Why Ahmadinejad foes smell fraud

A winner was named after an unusually fast count of 39 million handwritten ballots.

CAIRO, Egypt - How do you count 39 million handwritten paper ballots in a matter of hours and declare a winner? That's the key question in Iran's disputed presidential election.

International polling experts and Iran analysts said the speed of the vote count, coupled with a lack of detailed election data normally released by officials, was fueling suspicion around President Mahmoud Ahmadinejad's landslide victory.

Iran's supreme leader endorsed the hard-line president's reelection the morning after Friday's vote, calling it a "divine assessment."

But yesterday, after two days of street protests, he ordered an investigation into the allegations of fraud.

Mir Hossein Mousavi, Ahmadinejad's reformist challenger, says he was robbed of the presidency and has called for the results to be canceled.

Mousavi's newspaper, Kalemeh Sabz, or the Green Word, reported on its Web site that more than 10 million votes were missing national identification numbers similar to U.S. Social Security numbers, which make the votes "untraceable." It did not say how it knew that information.

Observers who questioned the vote said that at each stage of the counting, results released by the Interior Ministry showed Ahmadinejad ahead of Mousavi by a 2-1 ratio.

That could be unusual, polling experts noted, because results reported first from Iran's cities would likely reflect a different ratio from those reported later from the countryside, where the populist Ahmadinejad has more support among the poor.

Mousavi said the results also may have been affected by a shortage of ballot papers in the provinces of Fars and East Azerbaijan, where he had been expected to do well because he is among Iran's Azeri minority.
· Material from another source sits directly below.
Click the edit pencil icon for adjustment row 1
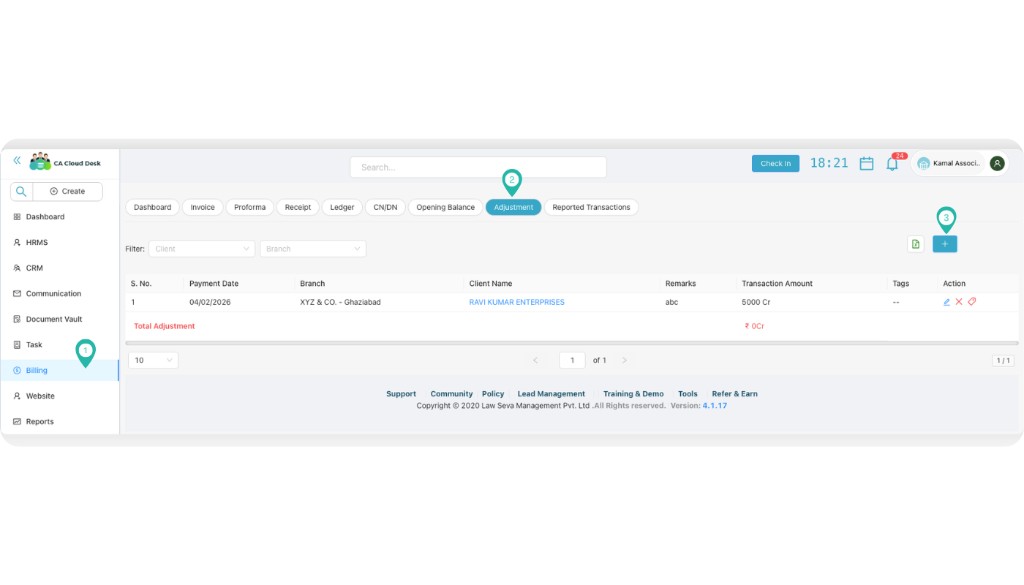Screen dimensions: 1024x585 [947, 301]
Interior Ministry results show Ahmadinejad won in East Azerbaijan.

The final tally was 62.6 percent for Ahmadinejad and 33.75 for Mousavi - a landslide in a race that was perceived to be close.
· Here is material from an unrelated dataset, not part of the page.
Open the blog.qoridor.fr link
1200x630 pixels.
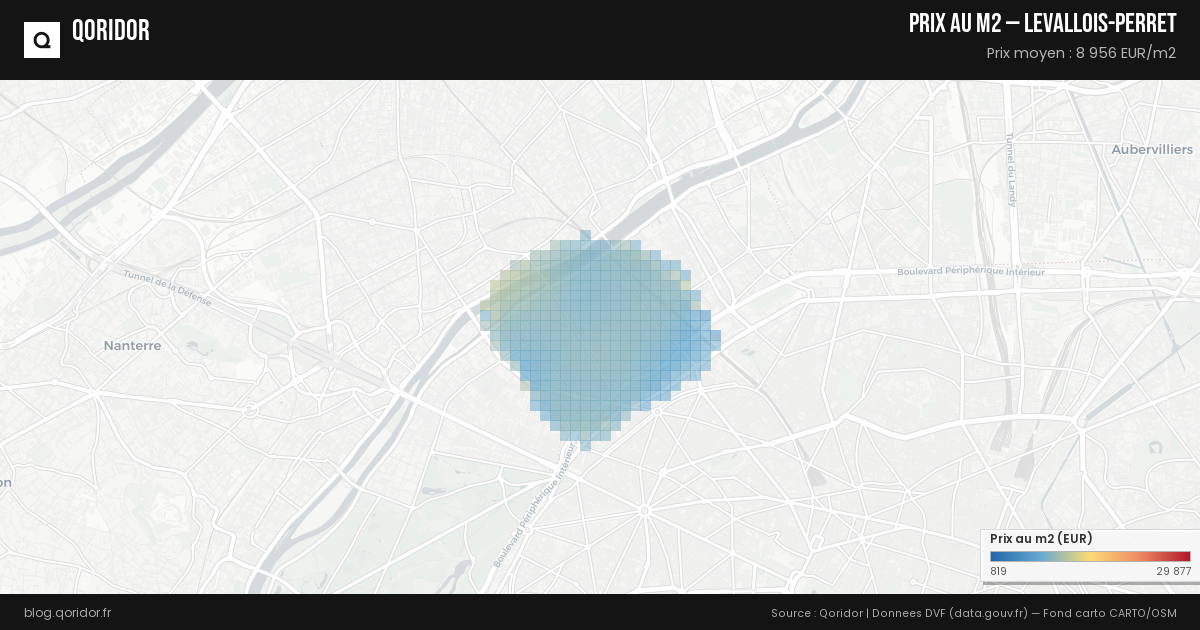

"Personally, I think that it is entirely possible that Ahmadinejad received more than 50 percent of the vote," said Konstantin Kosten, an expert on Iran with the Berlin-based German Council of Foreign Relations who spent a year from 2005-06 in Iran.
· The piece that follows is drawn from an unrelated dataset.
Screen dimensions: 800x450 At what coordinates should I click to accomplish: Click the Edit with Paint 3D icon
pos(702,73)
Still, he said, "there must be an examination of the allegations of irregularities, as the German government has called for."

But Iran's electoral system lacks transparency, observers said.

International monitors are barred from observing Iranian elections and there are no clear mechanisms to accredit domestic observers, said Michael Meyer-Resende, coordinator of the Berlin-based Democracy Reporting International, which tracked developments in the Iranian vote from outside the country.

He noted that the vote was organized by two institutions that are not independent - the Interior Ministry and the Guardian Council, a 12-member body of clerics and experts in Islamic law closely allied to Iran's supreme leader, Ayatollah Ali Khamenei.

The central question was how 39.2 million paper ballots could be counted by hand and final results announced in Tehran in just over 12 hours. Past elections took at least twice as long.

A new computerized system might have helped speed the process in urban centers, where most Iranians live.

Still, each ballot - on which a candidate's name was written in - would still have to be counted by hand before any data could be entered into a computer, aggregated, and transmitted to the Interior Ministry in Tehran.